If the Application Credential is referred to by name, it will be necessary to
provide either user_id or the combination of user_name and
user_domain_name so that Keystone can look up the Application Credential for
the User.
POST /v3/auth/tokens
{
"auth": {
"identity": {
"methods": [
"application_credential"
],
"application_credential": {
"name": "backup",
"user": {
"id": "1a6f968a-cebe-4265-9b36-f3ca2801296c"
},
"secret": "a49670c3c18b9e079b9cfaf51634f563dc8ae3070db2..."
}
}
}
}
As an alternative to the current use of Service Users, a Deployer could create a single Service User and an Application Credential for each service. Or even create a Nova user and then give each nova instance it’s own Application Credential. Although at this point the Application Credential does not have the ability to further limit API use, the ability to start assigning Application Credentials per-service and performing expiration and rotation may be a desirable step forward that can be further enhanced with the addition of restricting an Application Credential’s API Access.
Consequences
This would have a positive security impact:
-
Instead of having a Service User for each service, all services can use a single Service User and multiple Application Credentials. This decreases the attack vector of gaining access to privileged operations by reducing the number of accounts to attack.
-
Usernames and passwords are kept out of configuration files. While Application Credentials are still extremely sensitive, if compromised they do not allow attackers to glean service user password conventions from configuration.
-
Application Credentials will grow the ability to have limited access, so a move to them is a step towards limited access credentials.
-
Application Credentials can be gracefully rotated out of use and deleted periodically, allowing Consumers and Deployers a mechanism to prevent compromised Users without requiring swapping credentials in short amounts of time that might cause service interruption or downtime.
-
Although we had long considered allowing application credentials to live beyond the lifetime of its creating user in order to allow seamless application uptime when the user leaves the team, it unfortunately poses too high a risk for abuse. Ensuring the application credential is deleted when the user is deleted or removed from the project will prevent malicious or lazy users from giving themselves access to a project when they should no longer have it.

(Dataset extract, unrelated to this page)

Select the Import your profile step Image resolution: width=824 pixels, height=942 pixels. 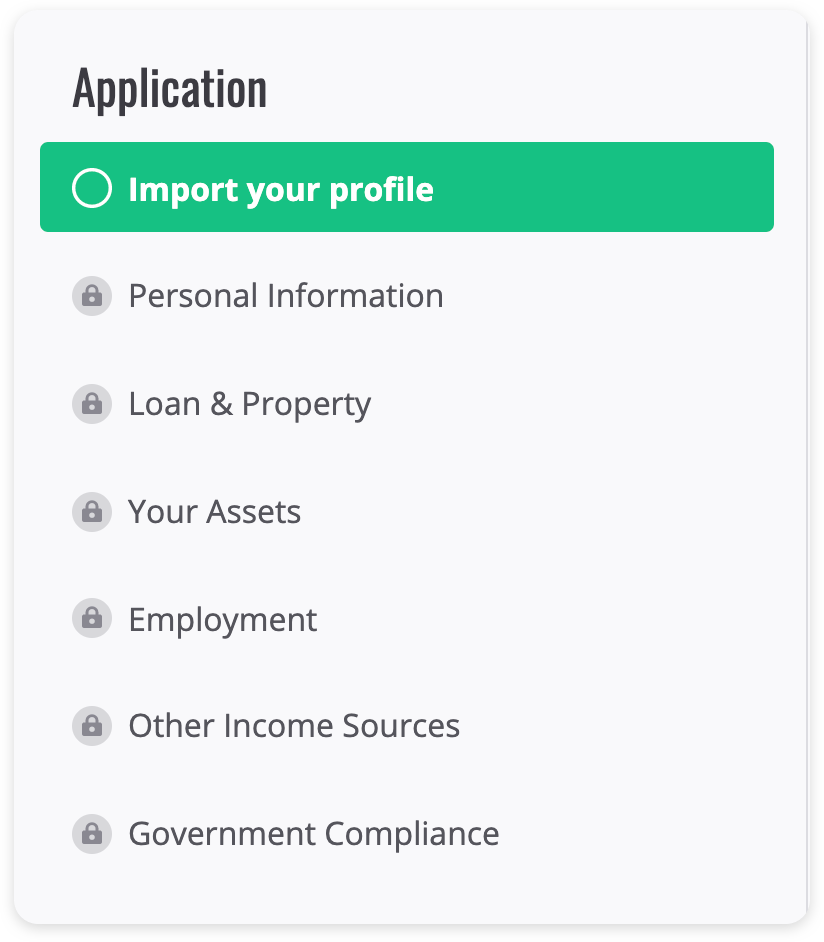click(407, 187)

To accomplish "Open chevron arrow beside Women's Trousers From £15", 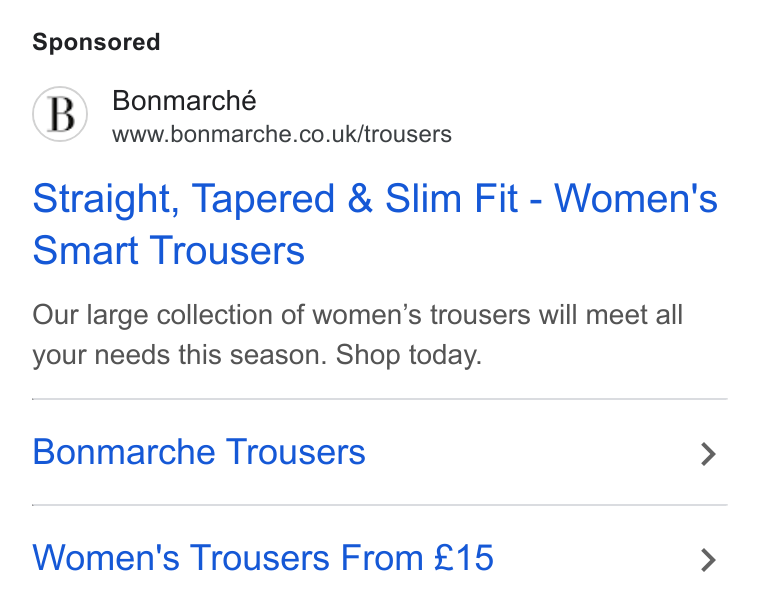I will click(709, 560).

There is an inherent risk with adding a new credential type and changing authentication details. One such risk would be the allowing of many credentials for the same User account.
End user impact
- Consumers who have Applications that monitor or interact with OpenStack Services should be able to leverage this feature to improve the overall security and manageability of their Applications.
- Consumers can gracefully rotate Application Credentials for an Application with no downtime by creating a new Application Credential, updating config files to use the new Application Credential, and finally deleting the old Application Credential.
- Consumers who do not start using Application Credentials should experience no impact.
Deployers impact
- Deployers only need to enforce security on a single Service User instead of multiple.
- Password rotation policies for Service Users no longer require immediately redeploying service configuration files. A User password change does not affect the existing Application Credential in the various service configuration files.
- Deployers can gracefully rotate Application Credentials through a deployment with no downtime.